All synthesis methods have their own advantages and disadvantages. It is necessary to comprehensively weigh and choose the optimal method according to the availability of raw materials, cost, difficulty in controlling reaction conditions, yield and purity requirements, etc.

Looking at this question, I am inquiring about the market price of 3-fluoro-5-iodine-aniline. However, it is not easy to understand its price. The market price often changes due to many factors, such as the supply and demand of raw materials, the cost of production, the complexity of the process, the competition in the market, and even the influence of current events.
If we speculate from the past market state, this compound, due to the special atoms such as fluorine and iodine, needs to be prepared by exquisite methods, and the cost is not low. And such aromatic amines containing special halogens are often used in fine chemical fields such as medicine and materials, and the demand may also be considerable.
However, if you want to get an accurate price, you need to study the current market in detail. If the fine chemicals that are similar in the past have similar uses and are equally difficult to prepare, the price may have something to refer to. In the place where chemical raw materials are traded, some clues may be found. However, due to the passage of time and the ever-changing market, its price is also difficult to determine.
Or you can consult a merchant specializing in fine chemicals, or a platform for exploring chemical information, you can get a price closer to the current price. In short, the market price of Ximing 3-fluoro-5-iodine-aniline cannot be obtained without extensive information and detailed market inspection.

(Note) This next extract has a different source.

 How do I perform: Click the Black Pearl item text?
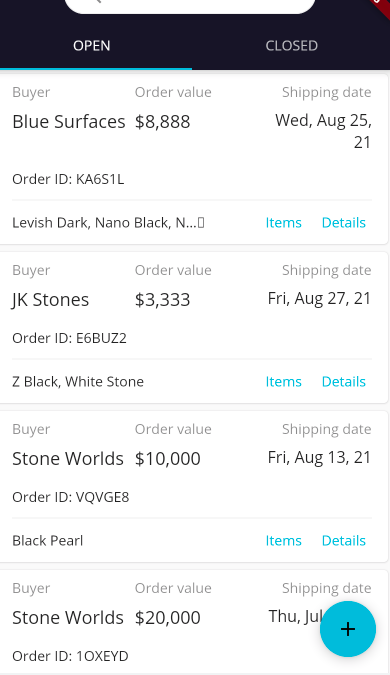(47, 540)
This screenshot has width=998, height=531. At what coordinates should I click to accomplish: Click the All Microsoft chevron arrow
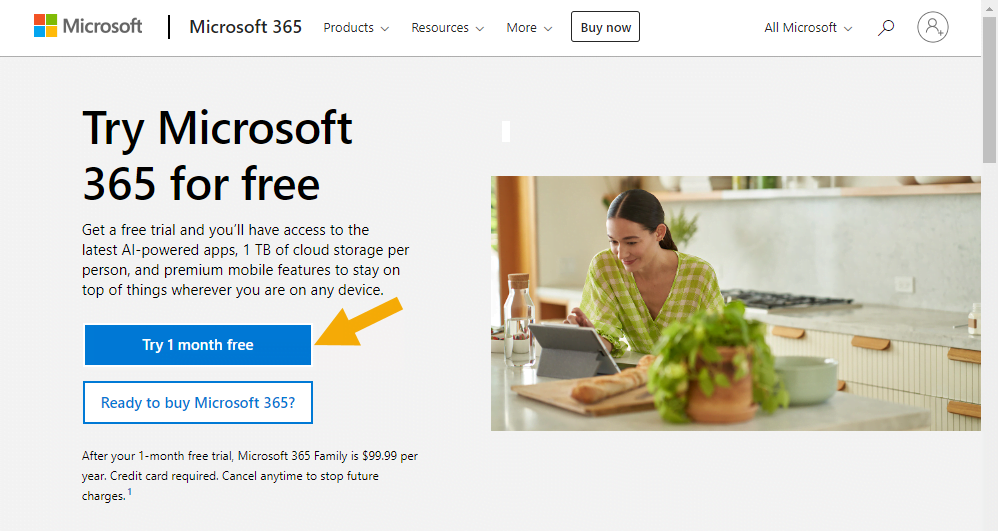click(848, 29)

3-Fluoro-5-iodoaniline is an organic compound, and many matters need to be paid attention to during storage and transportation.
Bear the brunt, and the storage environment must be cool and dry. This compound is very sensitive to humidity and temperature. High temperature and humid places can easily cause it to deteriorate, affecting quality and purity. For example, if stored in a hot and humid place, chemical reactions may be triggered, resulting in changes in chemical properties. Therefore, a well-ventilated and temperature-stable place should be selected to ensure its stability.
Furthermore, contact with oxidants should be strictly avoided. 3-Fluoro-5-iodoaniline is prone to violent reactions when exposed to oxidants, and may even cause combustion or even explosion. This is as the ancients said "water and fire are incompatible". Oxidants and the compound are like water and fire and cannot coexist. When storing and transporting, make sure to keep it away from common oxidants such as hydrogen peroxide and potassium permanganate.
In addition, due to its certain toxicity, protective measures are essential during storage and transportation. Operators should wear professional protective equipment, such as protective clothing, gloves and protective masks, to prevent contact and inhalation. And the storage area should be clearly marked to remind everyone of its danger.
When transporting, packaging is also crucial. Appropriate packaging materials need to be selected to ensure their sealing and shock resistance. High-quality packaging can effectively avoid package damage due to bumps and collisions during transportation, thereby preventing compound leakage.
Finally, all relevant operations should follow established safety procedures and regulations. Storage and transportation must comply with national and local safety standards, and must not be done without authorization to ensure the safety of personnel and the environment from pollution.